Admittedly, Candidate Trump carried both states; but residents have yet to feel the force of Trumpercar. In fact, the President, driving the legislative repeal, may not recognize the impact, or may not care. Running for President, John Kasich defended his decision to expand Medicaid, explaining that we would be judged by what we did for the poor. (Spiritually, that might be the criterion, politically it wasn’t.) As for the members of Congress eager to slash Medicaid spending, they live in the District of Columbia. While they may visit their home states to raise money, they don’t connect daily with residents. Governors, on the other hand, meet the people who will lose their insurance. Not surprisingly, these Governors want to retard the Trumpercar.

Congress may well ax the “mandate” that forces citizens to buy health insurance. Conservatives opposed it on ideological grounds; Candidate Trump promised to repeal it. Massachusetts Gov. Charley Baker, a Republican, however, has proposed a state mandate on employers. From a health-care vantage, Gov. Baker is a Republican anomaly. He inherited the Massachusetts plan, pushed through by another Republican, his predecessor, Mitt Romney (who underplayed this plan in his 2012 campaign for president). Today Massachusetts boasts the highest insured rate in the nation – 96.8% But a swathe of employers have dumped their employees onto the state rolls. Today Medicaid insures 28% of the state’s population. Gov. Baker proposes to reinstate the “employer mandate” originally passed as part of “the Romney plan.”

Under the “Romney plan,” employers who did not insure their employees paid $295 per employee. The Affordable Care Act nixed that state rule. Gov. Baker, looking ahead to the repeal of the Affordable Care Act, has proposed his own mandate in the 2018 budget: employers with more than 10 employees who do not provide health insurance will pay a $2,000 per employee fine. The “individual mandate” may well disappear. A mandate on employers, however, might help thousands of Massachusetts residents stay insured.

3) Take one step toward the “public option.”

Minnesota Gov.

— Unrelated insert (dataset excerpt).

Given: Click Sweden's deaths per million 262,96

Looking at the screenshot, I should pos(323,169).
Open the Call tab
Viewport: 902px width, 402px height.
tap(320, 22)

Mark Dayton, a Democrat, wants to take that step. He recognized the crucial flaw in the “individual market”: costs are too expensive for many enrollees. Indeed, soaring premiums nationally fueled the “repeal” fervor. In Minnesota, premiums for this market rose more than 50% in a year. As a short-term response, Gov. Dayton proposed to spend $300 million to pare 2017 premiums by 25 percent for about 125,000 Minnesotans. More radically, he proposed a “public option” for residents seeking insurance. Currently, MinnesotaCare subsidizes insurance for 100,000 residents (income ceiling: $49,000 for a family of four).

The governor would open MinnesotaCare to any resident willing to pay the full cost. The premiums will be steep; but since the overhead for the nonprofit MinnesotaCare is lower than for a private insurer, plus the pool is large, the premiums would be lower than enrollees would find on the private market. That public option has always made sense. President Obama considered it, but abandoned it when critics, egged on by ideologues as well as private insurers, derided it as one step towards national health insurance. Candidate Trump lambasted it.

Gov. Dayton’s solution is pragmatic, but, in this political climate, probably quixotic.

In the next four years, more states will be dodging the Trumpercar.